Она сделала такое движение («Ах, как ты можешь!»), словно я предложил ей по меньшей мере переспать со мной.
Она даже порозовела от негодования и принялась нервно теребить отвороты своего жакета.
Потом, казалось, снова взяла себя в руки.
— Послушай, мальчик, я ухожу. Напрасно я потеряла время. Я ведь пришла к тебе ради твоего же блага. — Говоря, она жестикулировала правой рукой, соединив указательный и большой пальцы на манер буквы «о», словно показывая этим, что речь идет о последней точке над «i». — Повторяю тебе еще раз: если ты будешь и впредь раздражать моего мужа, ты дорого поплатишься за это. Он очень зол на тебя. И ты еще пожалеешь об этом! Вот увидишь!
Она была уже у двери. Я стоял посреди комнаты, отделенный от нее барьером солнечных лучей. Мне были хорошо видны ее черные, по-настоящему красивые глаза, подведенные брови, нахмуренный лоб, затененный полями шляпки, и разбегающиеся морщинки у рта…
Сейчас она уйдет, вернется к Альмаро. Через несколько минут она будет рядом с ним. Может быть, расскажет ему обо мне. Может быть, попросит его не преследовать, оставить меня в покое. Она ведь прониклась убеждением, что запугала меня. А может быть, и наоборот…
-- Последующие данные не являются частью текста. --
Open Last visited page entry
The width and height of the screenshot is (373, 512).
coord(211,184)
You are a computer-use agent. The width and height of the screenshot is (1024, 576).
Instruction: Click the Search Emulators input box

Я шагнул вперед. Казалось, ноги мои налились свинцом. Слепило солнце. Мадам Альмаро вырисовывалась серо-белым пятном на фоне темной двери. Мне хотелось, чтобы она не думала, будто ей удалось запугать меня. Но больше всего мне хотелось, чтобы она поняла, как велика и неутолима моя ненависть. Я сказал, внезапно почувствовав, как эта самая ненависть намертво сдавила мне горло.
— Альмаро мне заплатит… дорого заплатит… за свои оскорбления и пощечины в ту ночь…
Меня удивил мой голос, хриплый и срывающийся, словно у меня был ларингит.
Я догадался, что мадам Альмаро нажала плечом на дверь. Сумочку она держала у груди. Мне стало легче дышать.
— Болван! Да если ты хоть что-нибудь сделаешь, тебя тут же схватят. Тебя осудят. И очень жестоко…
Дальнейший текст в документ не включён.